Shaaanxo’s PR ‘unboxing’ videos are some of her most viewed, averaging over 400,000 views. Tati Westbrook, another big beauty YouTuber better known as GlamLifeGuru, uploads similar videos. ‘MY BIGGEST UNBOXING FREE SH*T HAUL YET ????’ ends up being a whopping 28 minutes long. Twenty minutes in, Shannon’s cheery voice declares the video will be part one of two. She’s less than halfway through opening the bags and boxes piled up around her. She’s already shown 95 products, worth over $4000.
It’s an interesting turn for beauty content creators to take: even two years ago, any beauty video that openly acknowledged and displayed the extent of the creator’s makeup collection came couched with a thousand disclaimers. “I’m not trying to brag in any way, shape or form. I just love collecting makeup and YouTube is my job.” Girls (they’re mostly girls) would explain at length how they actually bought a lot of this makeup with their own money, desperately promising their viewers they weren’t paid to show off certain product in the video.
I know this because I watch a lot of makeup videos, and a lot of Shannon’s videos. She has 1168 videos on her channel and I’ve probably watched 900 of them. I feel like I’ve been through a lot with her. I was watching when she went to Thailand for her boob job, when every video had a Landon Austin song in the background, when her favourite lipstick was MAC Saint Germain. My boyfriend knows the sound of her voice and sometimes I have dreams where Shannon and I are bffs.
With over three million YouTube subscribers, Shannon’s just been named in Forbes’ top five most influential figures in the beauty world, so people are listening to what she has to say. It’s an influence that every beauty brand is desperate to get a chunk of, and unless they’re willing to drop upwards of $10,000 on a single sponsored video, showering her in PR gifts is their only hope.
That being said, a recent study in influencer marketing, done by YouTube, Nielsen and media agency Carat points to how content creators like Shaaanxo have changed the marketing rule book. Simple product placement doesn’t work anymore. “Deep thematic integrations” are more effective. Shannon’s viewers and YouTube users in general are too switched on to allow straight-up advertising. If she starts sounding like a shill, they’ll start smashing that thumbs-down button.
On Shannon’s channel, deep thematic integration is when, say, she films a ‘first impressions’ video trialling a foundation she’s been sent. She talks through applying it, with and without primer, tests it under flash photography, and sees how it wears over 12 or more hours.
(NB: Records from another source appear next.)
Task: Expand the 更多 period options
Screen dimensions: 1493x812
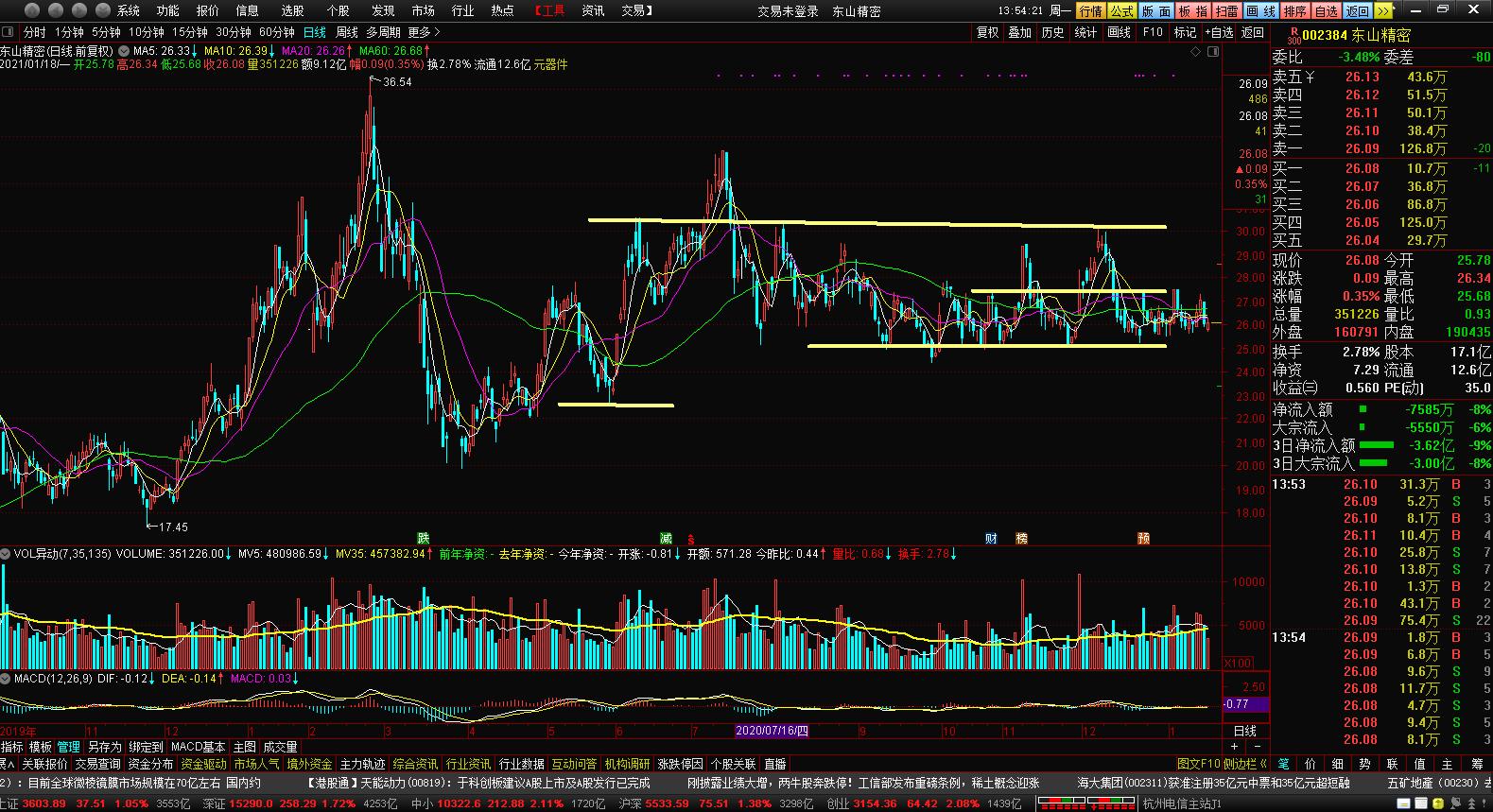Action: click(x=425, y=32)
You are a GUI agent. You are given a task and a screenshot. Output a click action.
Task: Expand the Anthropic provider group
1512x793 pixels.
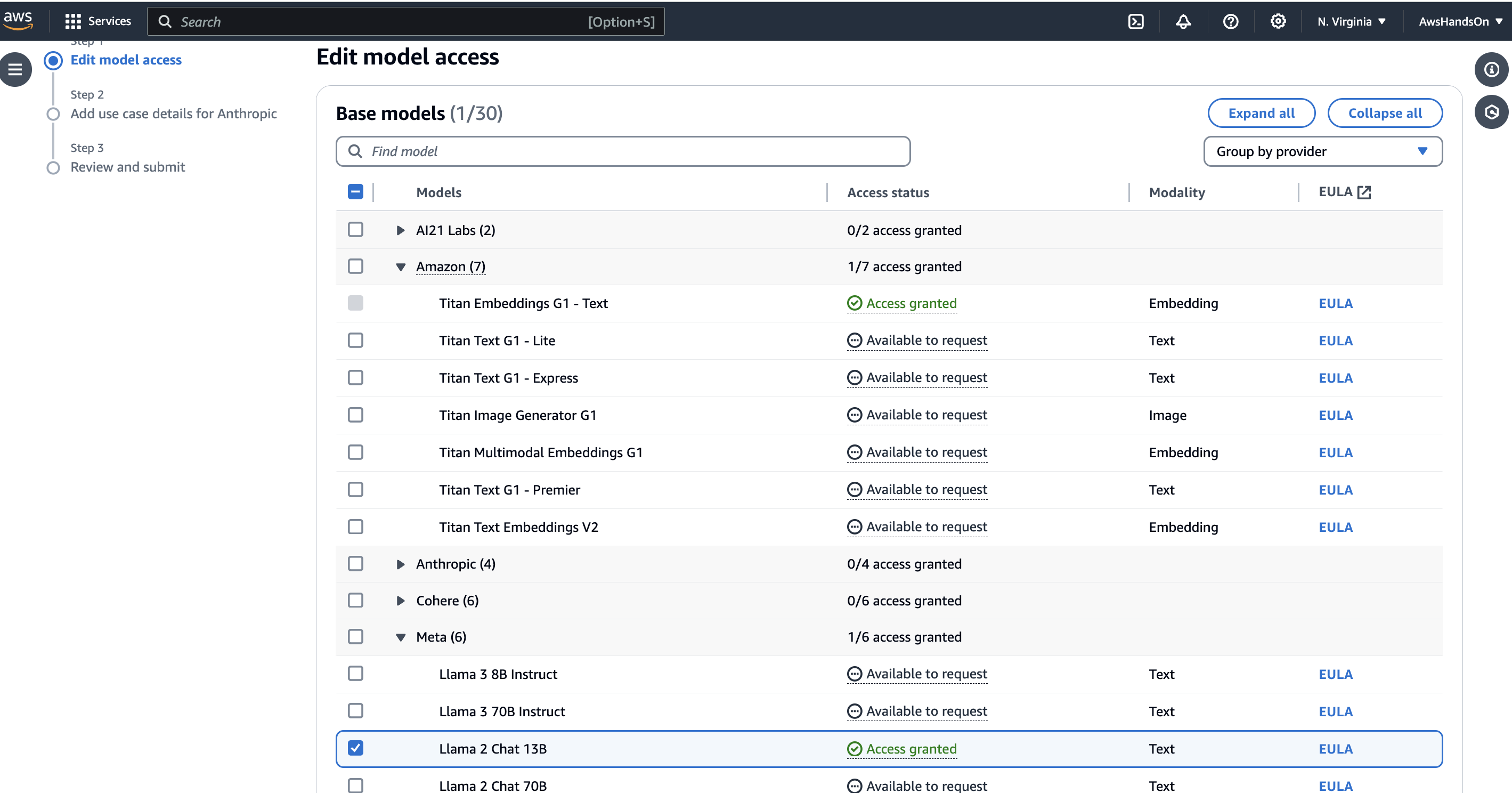[400, 563]
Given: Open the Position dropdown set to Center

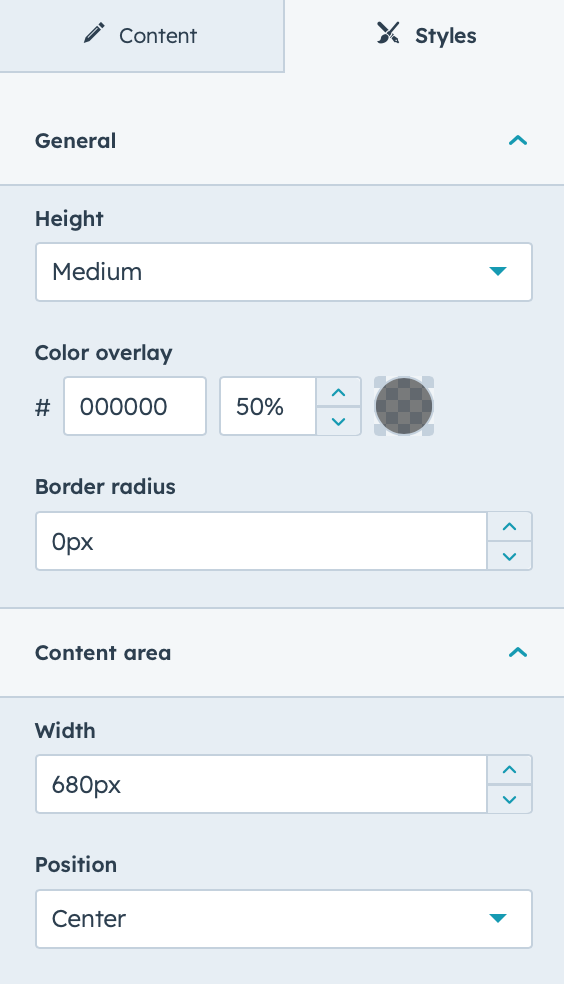Looking at the screenshot, I should point(284,919).
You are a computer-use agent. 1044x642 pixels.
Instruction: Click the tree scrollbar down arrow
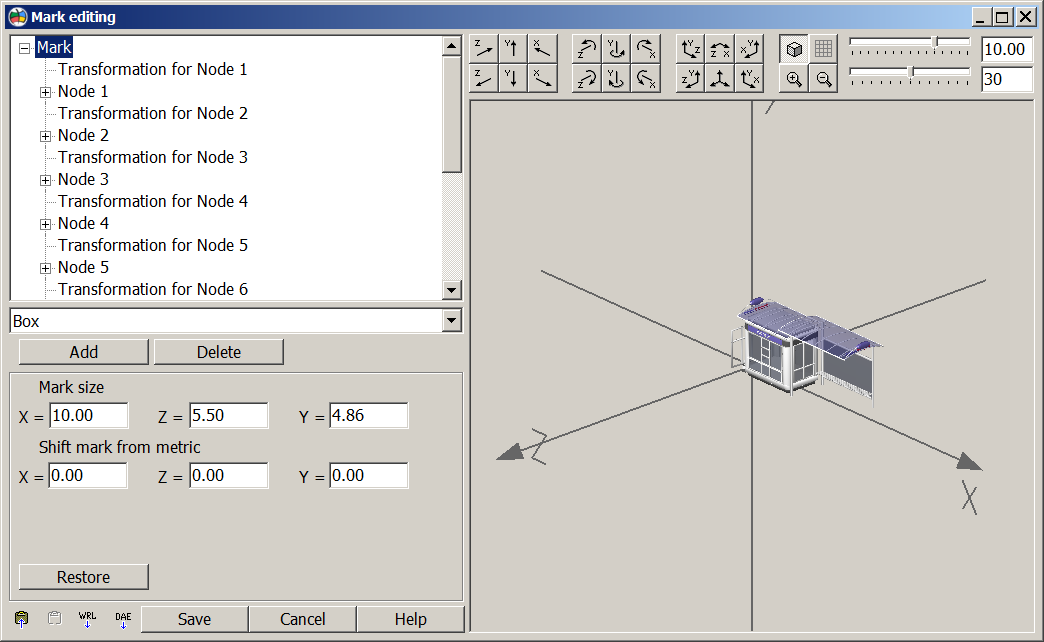point(452,290)
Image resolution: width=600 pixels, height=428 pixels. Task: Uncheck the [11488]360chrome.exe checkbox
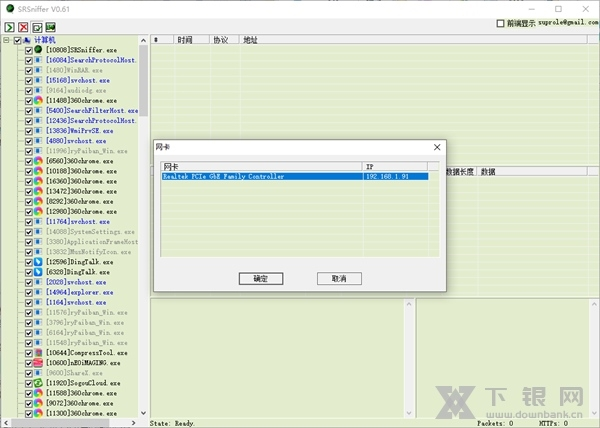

So why are we transfixed by her PR hauls? They’re the opposite of deep thematic integration – just a long, moving product catalogue, really. And remember, Shannon’s learning about those products at the same time as we are. She can’t tell us the USP or give us the full product demonstration.
Chances are, these products will never even make it out of their packaging and onto her face. As big as her makeup collection is (housed in a custom-built corner unit with individual slots for hundreds of lipsticks), she doesn’t use everything she’s sent. A lot gets put aside (or dumped on the floor) to be sorted through in another video, and then donated to charities like Look Good, Feel Better.
For a PR staffer, getting your product good airtime in one of Shannon’s videos is a gold medal. Getting it the sole focus of a ‘first impressions’ video, broadcast to three million subscribers, without sponsorship, is like winning the PR World Cup and the Olympics, too. That’s champagne in the office, A+ on your performance review, no more work for the rest of the year material.
But even if the carefully tissue-wrapped, lolly-stuffed package some PR intern sends out to a beauty guru doesn’t make it into its own video, the agency is probably hoping for more than a four second flash in front of the camera deep into a half-hour long unboxing video. With that, they’ll get Shannon reading the product’s name aloud – correctly, if they’re really lucky – and maybe an “oh that’s so cute” or “omg I love it”, or, if the ghost of Estée Lauder herself is smiling down at them, “I’m obsessed”.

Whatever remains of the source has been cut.